# GIVEN TASK:
Reproduce the following entries line for line, with nothing changed.

Word and element location data:
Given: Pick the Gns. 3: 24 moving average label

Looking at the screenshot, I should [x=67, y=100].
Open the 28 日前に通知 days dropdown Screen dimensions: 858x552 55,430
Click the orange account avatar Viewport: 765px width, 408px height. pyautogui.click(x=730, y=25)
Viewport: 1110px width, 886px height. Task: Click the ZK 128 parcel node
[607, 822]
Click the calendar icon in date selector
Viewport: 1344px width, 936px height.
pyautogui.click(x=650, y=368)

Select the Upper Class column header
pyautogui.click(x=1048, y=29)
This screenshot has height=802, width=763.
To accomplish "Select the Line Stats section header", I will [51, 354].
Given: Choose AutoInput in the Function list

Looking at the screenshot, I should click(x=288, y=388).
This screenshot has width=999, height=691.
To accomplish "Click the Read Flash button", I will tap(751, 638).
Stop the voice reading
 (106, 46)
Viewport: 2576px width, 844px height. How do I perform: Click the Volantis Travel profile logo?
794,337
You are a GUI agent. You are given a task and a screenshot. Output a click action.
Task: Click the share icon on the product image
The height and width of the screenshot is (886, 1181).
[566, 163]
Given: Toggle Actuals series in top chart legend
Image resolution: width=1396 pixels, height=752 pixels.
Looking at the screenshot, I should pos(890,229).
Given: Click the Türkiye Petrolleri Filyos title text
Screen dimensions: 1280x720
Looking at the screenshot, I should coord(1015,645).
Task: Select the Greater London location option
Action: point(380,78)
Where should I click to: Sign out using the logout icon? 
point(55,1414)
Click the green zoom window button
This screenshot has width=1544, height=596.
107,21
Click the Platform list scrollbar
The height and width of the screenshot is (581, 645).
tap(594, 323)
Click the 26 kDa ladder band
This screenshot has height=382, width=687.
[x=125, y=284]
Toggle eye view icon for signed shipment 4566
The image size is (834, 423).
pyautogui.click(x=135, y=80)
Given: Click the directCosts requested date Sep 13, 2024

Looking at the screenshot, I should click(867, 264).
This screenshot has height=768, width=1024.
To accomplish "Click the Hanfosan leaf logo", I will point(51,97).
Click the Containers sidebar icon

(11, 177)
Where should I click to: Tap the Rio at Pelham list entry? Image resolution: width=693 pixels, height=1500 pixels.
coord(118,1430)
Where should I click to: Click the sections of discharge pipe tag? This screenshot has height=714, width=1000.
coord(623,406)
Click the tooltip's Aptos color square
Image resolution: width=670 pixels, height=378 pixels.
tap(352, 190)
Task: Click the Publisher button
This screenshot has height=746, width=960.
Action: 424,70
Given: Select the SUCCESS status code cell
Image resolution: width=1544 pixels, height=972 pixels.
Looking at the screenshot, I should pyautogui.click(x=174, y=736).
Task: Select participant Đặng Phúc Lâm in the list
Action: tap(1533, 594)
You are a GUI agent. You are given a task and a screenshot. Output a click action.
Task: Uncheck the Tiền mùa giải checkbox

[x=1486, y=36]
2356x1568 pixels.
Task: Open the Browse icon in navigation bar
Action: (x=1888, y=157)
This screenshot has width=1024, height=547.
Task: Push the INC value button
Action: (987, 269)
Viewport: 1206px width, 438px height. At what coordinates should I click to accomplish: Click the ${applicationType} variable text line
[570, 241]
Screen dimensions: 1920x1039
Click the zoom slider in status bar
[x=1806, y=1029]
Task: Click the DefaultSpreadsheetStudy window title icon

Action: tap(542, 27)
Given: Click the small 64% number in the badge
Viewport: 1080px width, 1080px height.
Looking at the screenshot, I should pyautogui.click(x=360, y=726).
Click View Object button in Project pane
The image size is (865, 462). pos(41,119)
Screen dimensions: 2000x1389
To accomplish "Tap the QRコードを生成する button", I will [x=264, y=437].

# COMPLETED EXERCISE:
Given: Pick the Gns. 3: 24 moving average label

Looking at the screenshot, I should [x=67, y=100].
Open the 28 日前に通知 days dropdown Screen dimensions: 858x552 55,430
Click the orange account avatar Viewport: 765px width, 408px height. pyautogui.click(x=730, y=25)
Viewport: 1110px width, 886px height. Task: Click the ZK 128 parcel node
[607, 822]
Click the calendar icon in date selector
Viewport: 1344px width, 936px height.
pyautogui.click(x=650, y=368)

Select the Upper Class column header
pyautogui.click(x=1048, y=29)
This screenshot has height=802, width=763.
To accomplish "Select the Line Stats section header", I will [51, 354].
Given: Choose AutoInput in the Function list

Looking at the screenshot, I should click(x=288, y=388).
This screenshot has width=999, height=691.
To accomplish "Click the Read Flash button", I will tap(751, 638).
Stop the voice reading
 (106, 46)
Viewport: 2576px width, 844px height. How do I perform: Click the Volantis Travel profile logo?
794,337
You are a GUI agent. You are given a task and a screenshot. Output a click action.
Task: Click the share icon on the product image
The height and width of the screenshot is (886, 1181).
[566, 163]
Given: Toggle Actuals series in top chart legend
Image resolution: width=1396 pixels, height=752 pixels.
Looking at the screenshot, I should pos(890,229).
Given: Click the Türkiye Petrolleri Filyos title text
Screen dimensions: 1280x720
Looking at the screenshot, I should coord(1015,645).
Task: Select the Greater London location option
Action: point(380,78)
Where should I click to: Sign out using the logout icon? 
point(55,1414)
Click the green zoom window button
This screenshot has width=1544, height=596.
107,21
Click the Platform list scrollbar
The height and width of the screenshot is (581, 645).
tap(594, 323)
Click the 26 kDa ladder band
This screenshot has height=382, width=687.
[x=125, y=284]
Toggle eye view icon for signed shipment 4566
The image size is (834, 423).
pyautogui.click(x=135, y=80)
Given: Click the directCosts requested date Sep 13, 2024

Looking at the screenshot, I should click(867, 264).
This screenshot has height=768, width=1024.
To accomplish "Click the Hanfosan leaf logo", I will point(51,97).
Click the Containers sidebar icon

(11, 177)
Where should I click to: Tap the Rio at Pelham list entry? Image resolution: width=693 pixels, height=1500 pixels.
coord(118,1430)
Where should I click to: Click the sections of discharge pipe tag? This screenshot has height=714, width=1000.
coord(623,406)
Click the tooltip's Aptos color square
Image resolution: width=670 pixels, height=378 pixels.
tap(352, 190)
Task: Click the Publisher button
This screenshot has height=746, width=960.
Action: 424,70
Given: Select the SUCCESS status code cell
Image resolution: width=1544 pixels, height=972 pixels.
Looking at the screenshot, I should pyautogui.click(x=174, y=736).
Task: Select participant Đặng Phúc Lâm in the list
Action: tap(1533, 594)
You are a GUI agent. You are given a task and a screenshot. Output a click action.
Task: Uncheck the Tiền mùa giải checkbox

[x=1486, y=36]
2356x1568 pixels.
Task: Open the Browse icon in navigation bar
Action: (x=1888, y=157)
This screenshot has width=1024, height=547.
Task: Push the INC value button
Action: (987, 269)
Viewport: 1206px width, 438px height. At what coordinates should I click to accomplish: Click the ${applicationType} variable text line
[570, 241]
Screen dimensions: 1920x1039
Click the zoom slider in status bar
[x=1806, y=1029]
Task: Click the DefaultSpreadsheetStudy window title icon

Action: tap(542, 27)
Given: Click the small 64% number in the badge
Viewport: 1080px width, 1080px height.
Looking at the screenshot, I should pyautogui.click(x=360, y=726).
Click View Object button in Project pane
The image size is (865, 462). pos(41,119)
Screen dimensions: 2000x1389
To accomplish "Tap the QRコードを生成する button", I will [x=264, y=437].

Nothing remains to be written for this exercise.